Preferred embodiments of this invention are described herein, including the best mode known to the inventors for carrying out the invention. Variations of those preferred embodiments may become apparent to those of ordinary skill in the art upon reading the foregoing description. The inventors expect skilled artisans to employ such variations as appropriate, and the inventors intend for the invention to be practiced otherwise than as specifically described herein. Accordingly, this invention includes all modifications and equivalents of the subject matter recited in the claims appended hereto as permitted by applicable law. Moreover, any combination of the above-described elements in all possible variations thereof is encompassed by the invention unless otherwise indicated herein or otherwise clearly contradicted by context.

Claims

1. A thermal reservoir comprising:

a heating section; and

an upper section defining a storage cavity, the upper section being formed from an insulated non-stick material, the upper section being fluidly connected to the heating section and upstream from the heating section for receiving material prior to the heating section.

2. The thermal reservoir of claim 1, wherein the upper section is formed from polytetrafluoroethylene.

3. The thermal reservoir of claim 1, wherein the heating section is a finned portion defining one or more flow passages therethrough, the one or more flow passages being in fluid communication with the storage cavity.

4. The thermal reservoir of claim 1, wherein the upper section is formed from a material having a thermal conductivity that is no greater than 5 W/m-K.

5. The thermal reservoir of claim 1, wherein the upper section is configured to be connected to a nitrogen feed.

6. The thermal reservoir of claim 1, wherein the upper section is formed from a high density polyethylene.

7. A thermal reservoir comprising:

a heating section; and

an upper section defining a storage cavity, the upper section being formed from an insulated material, the upper section being fluidly connected to the heating section and upstream from the heating section for receiving material prior to the heating section.

8. The thermal reservoir of claim 7, wherein the upper section is formed from polytetrafluoroethylene.

9. The thermal reservoir of claim 7, wherein the heating section is a finned portion defining one or more flow passages therethrough, the one or more flow passages being in fluid communication with the storage cavity.

10. The thermal reservoir of claim 7, wherein the upper section is formed from a material having a thermal conductivity that is no greater than 5 W/m-K.

11. The thermal reservoir of claim 7, wherein the upper section is configured to be connected to a nitrogen feed.

12. The thermal reservoir of claim 7, wherein the upper section is formed from a high density polyethylene.

13. A method of processing a material to be melted comprising:

storing a material to be melted in an upper section of a thermal reservoir of claim 1; and

heating the material within the heating section of the thermal reservoir to a molten state.

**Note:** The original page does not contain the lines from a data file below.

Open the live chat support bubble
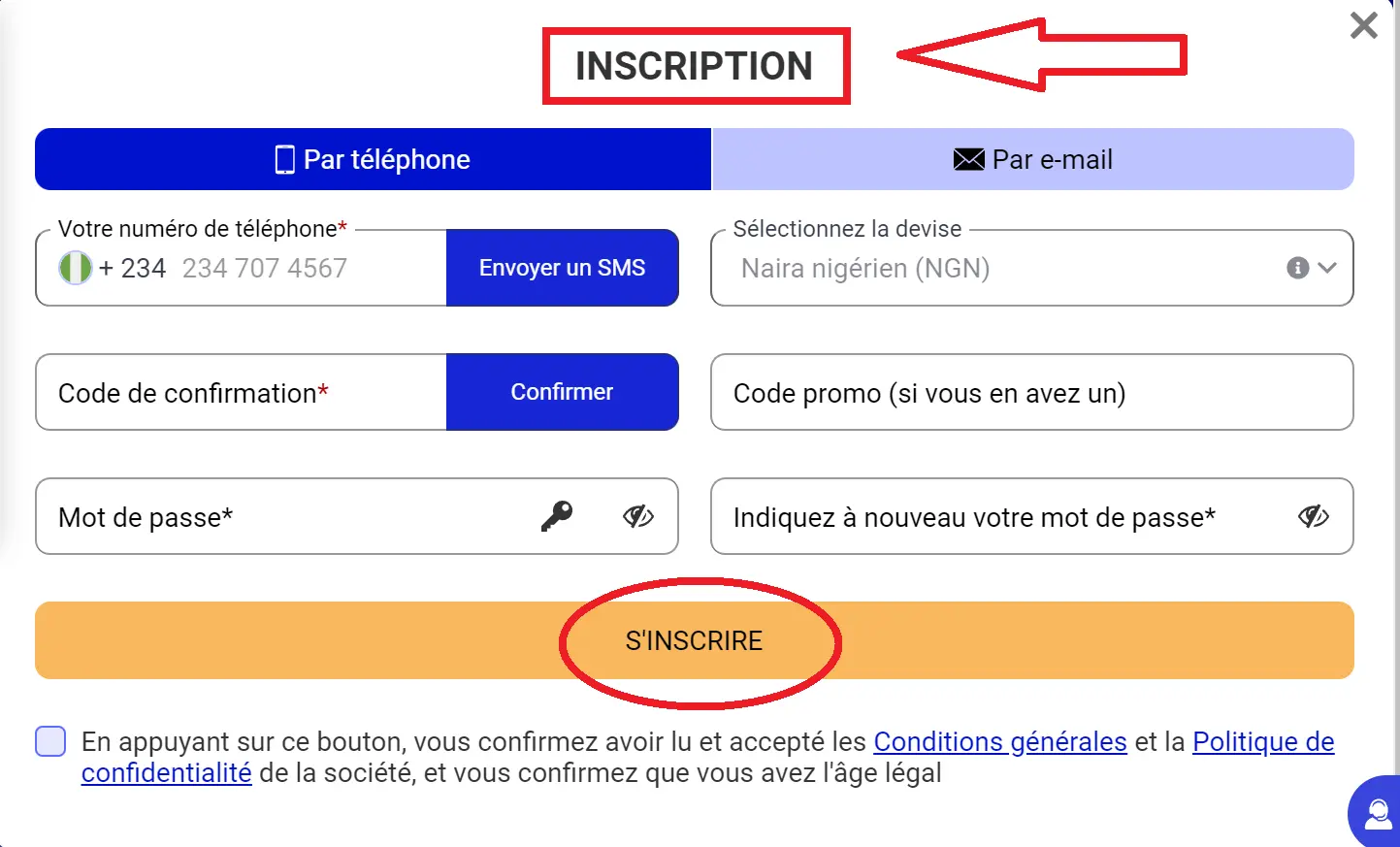 (x=1378, y=813)
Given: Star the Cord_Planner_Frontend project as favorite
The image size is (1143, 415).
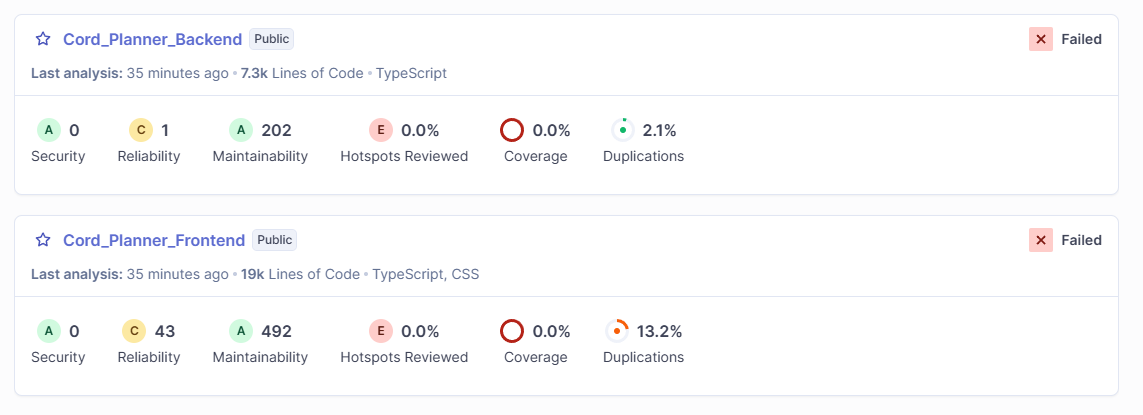Looking at the screenshot, I should 43,240.
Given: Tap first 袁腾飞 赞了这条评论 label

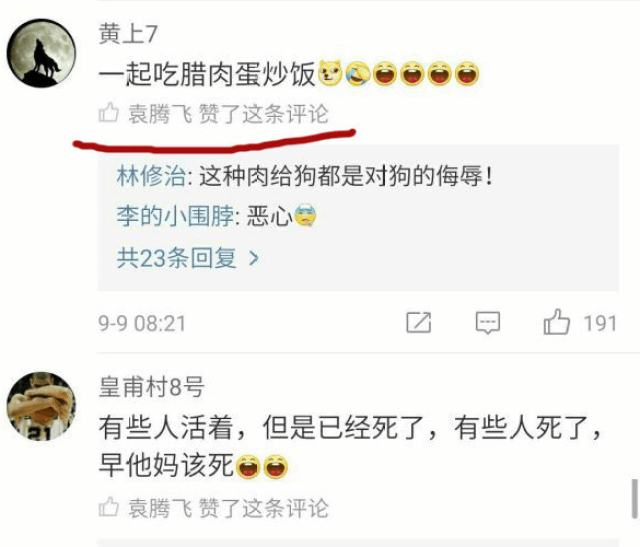Looking at the screenshot, I should click(x=228, y=114).
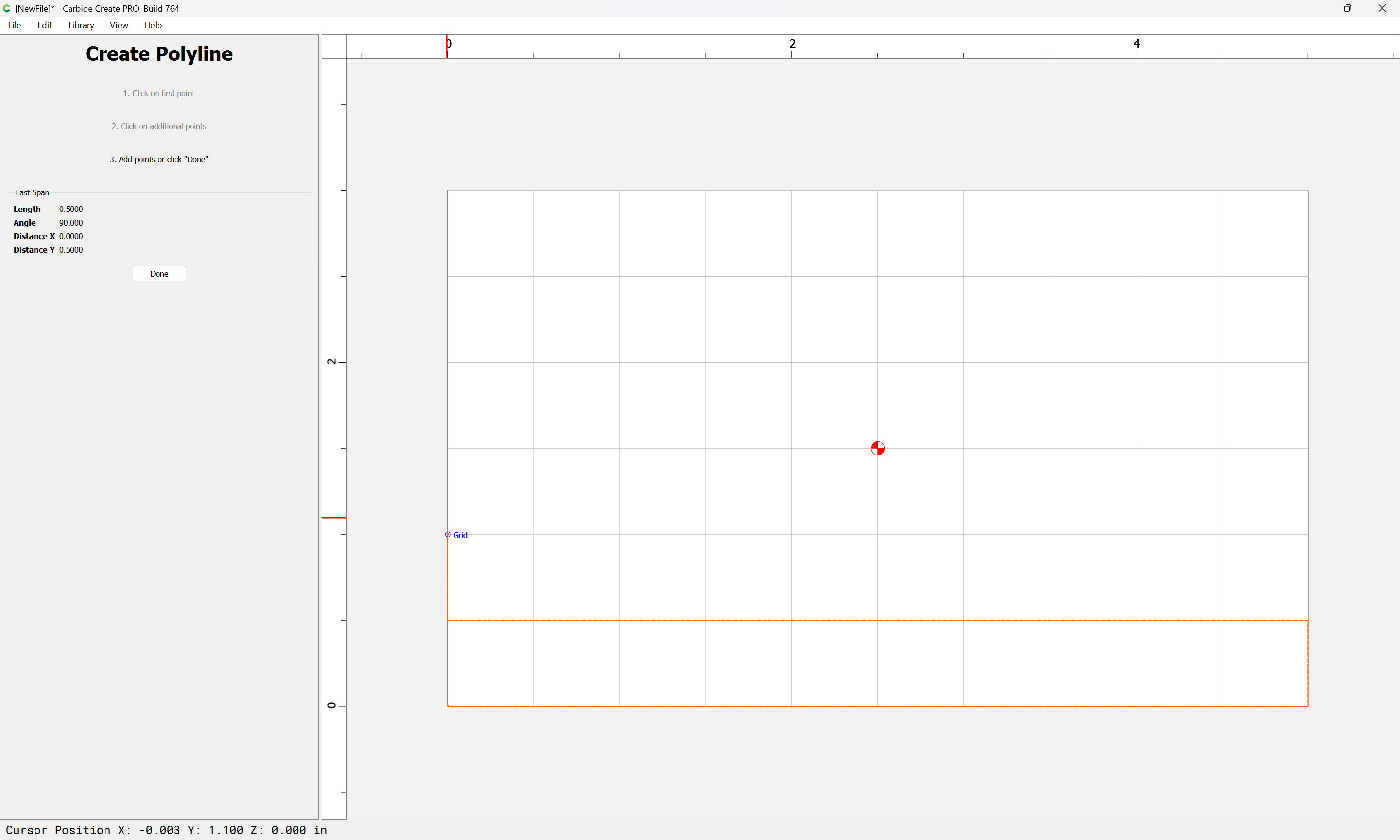The height and width of the screenshot is (840, 1400).
Task: Finish the polyline with the Done button
Action: pos(159,274)
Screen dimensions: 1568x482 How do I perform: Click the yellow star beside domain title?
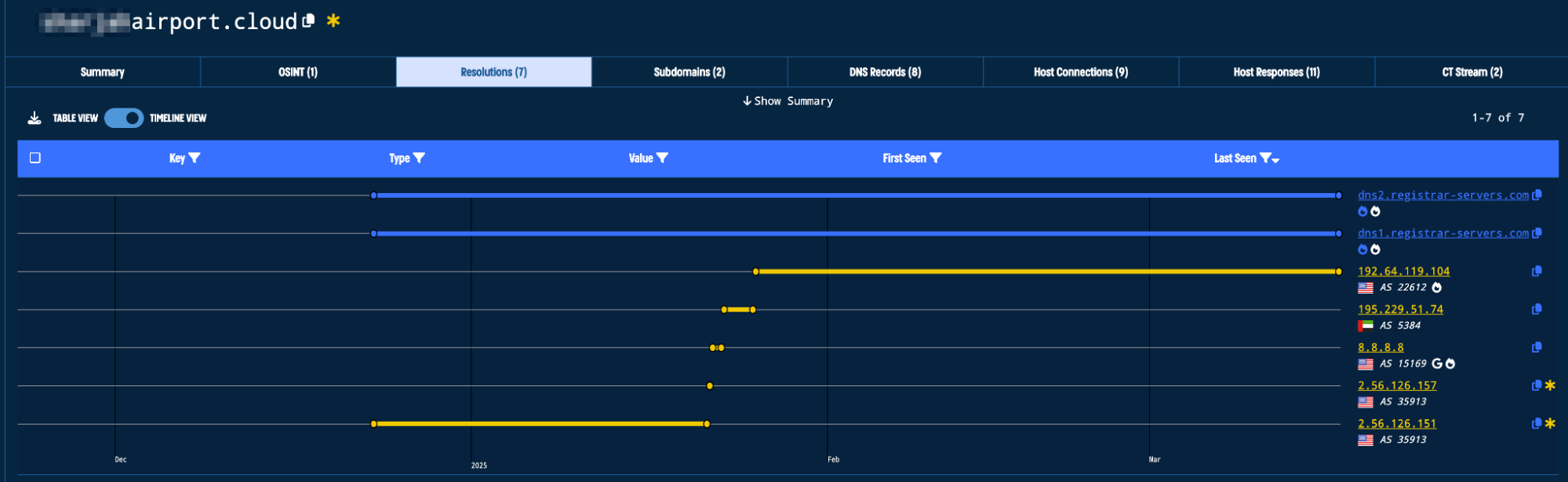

14. The method of claim 13, wherein the upper section is formed from polytetrafluoroethylene.

15. The method of claim 13, wherein the heating section is a finned portion defining one or more flow passages therethrough, the one or more flow passages being in fluid communication with the storage cavity.

16. The method of claim 13, wherein the upper section is formed from a material having a thermal conductivity that is no greater than 5 W/m-K.

17. A method of processing a material to be melted comprising:

storing a material to be melted in an upper section of a thermal reservoir of claim 7; and

heating the material within the heating section of the thermal reservoir to a molten state.

18. The method of claim 17, wherein the upper section is formed from polytetrafluoroethylene.

19. The method of claim 17, wherein the heating section is a finned portion defining one or more flow passages therethrough, the one or more flow passages being in fluid communication with the storage cavity.

20. The method of claim 17, wherein the upper section is formed from a material having a thermal conductivity that is no greater than 5 W/m-K.